一瞬首筋に赤い筋が走り、そこから噴水のように血が溢れだす。
「なっ……」
嫉妬の魔将が驚愕に顔を歪める。
(ま、まさか孫を守るために自分の命を犠牲にしたとでも言うの⁉)
人間を恐怖や欲望から身内すらも軽く裏切る生物として甘く見ていた嫉妬の魔将にとって、これは完全に予想外の行動であり、大人しくリィジーの自害を見ていることしか出来ない。

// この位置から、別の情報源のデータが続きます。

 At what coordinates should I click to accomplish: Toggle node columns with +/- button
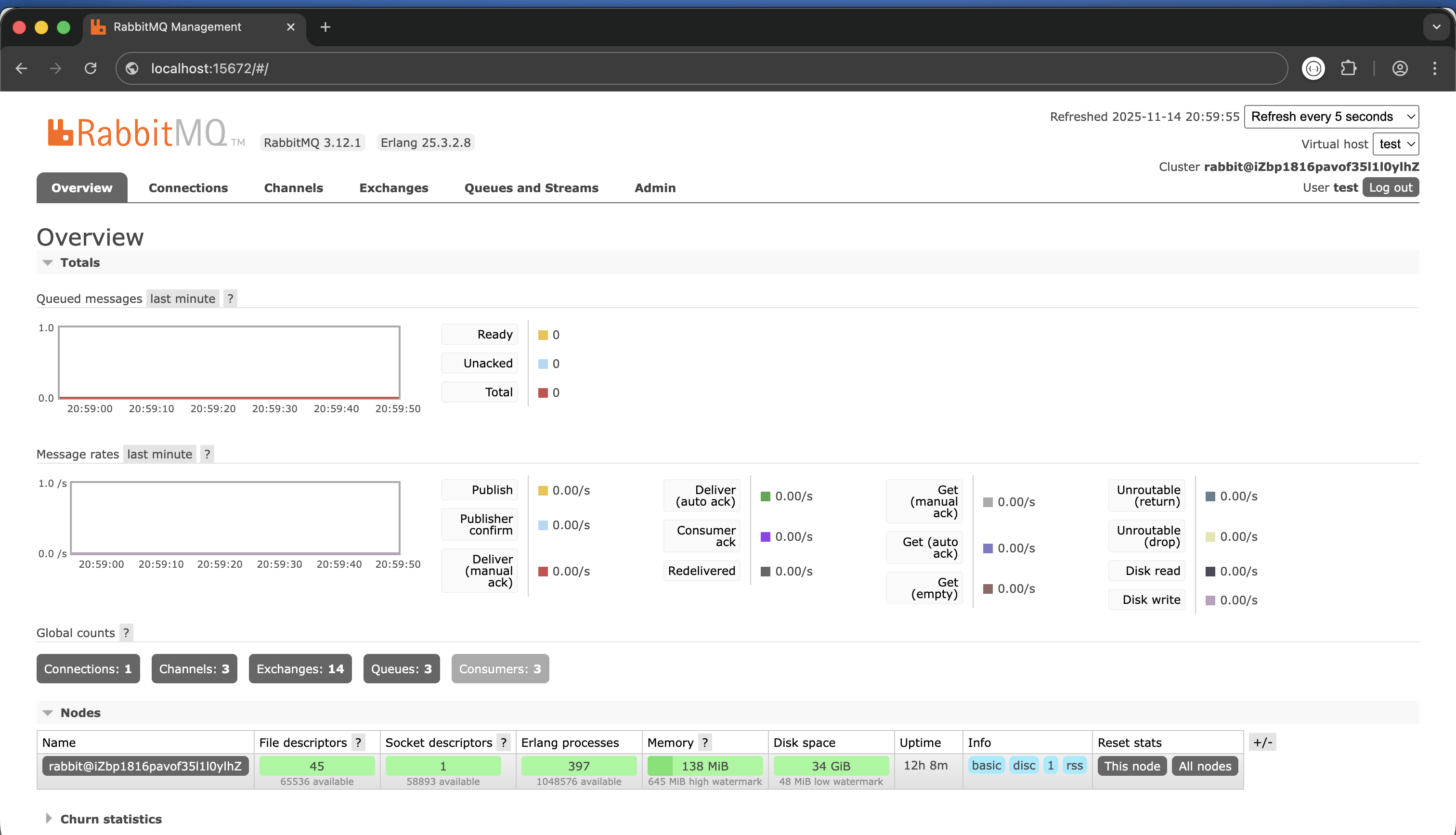click(x=1262, y=743)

リィジーは急速に黒く染められていく視界の中で、恐ろしい悪魔の慌てた様子を見て微かに嗤い……、そして意識を手放した。
「く、くそ……なんてこと! まさか人間如きが……」
「……流石に人間を舐めすぎたということか。 我らとは比べ物にならない、脆弱で愚かな生物だが、それでも自分の命よりも大事な物はあるらしい……。 これでは治癒魔法を掛けても手遅れだな。 ……だが問題ない。 ンフィーレアの居場所を暴かれそうになった瞬間、これ程の拒絶反応を示した。 ……これはンフィーレアの居場所を正確に把握していることを意味する。 恐らくこの街のどこかへ、用事を足しに行っているという事だろう。 嫉妬の魔将、そのンフィーレアの姿は把握しているな?」
「ええ、昨日遠目から見ただけだけど……ちゃんと覚えているわ」
「なら問題ない、街中の若い男を生け捕りにさせてナザリックへ運び、後からゆっくりとンフィーレアを見つければいい。 ……こちらには五千体の悪魔がおり、エ・ランテルの人口は約二万人……数の上では我々が少ないが、人間達は殆どが、連れてきた中で最も弱い悪魔にも対抗できないであろう雑魚、十分すぎる戦力比だ」
それに時間が経てば、ナザリックから更に増援を連れてくることも出来る。
とにかく、今モモンガを追っているはずのデミウルゴス様の命令をしくじる事だけは避けなくてはならない。
強欲の魔将は勝利への確信と……任務が失敗した場合に課せられる罰を想像して、わずかな恐怖を感じた。
直ぐに店の前の通りにいる悪魔達を伝令として、都市の外を包囲している悪魔の元へ命令を下す。
曰く、エ・ランテルを攻撃し若い男を生け捕りにせよ、と。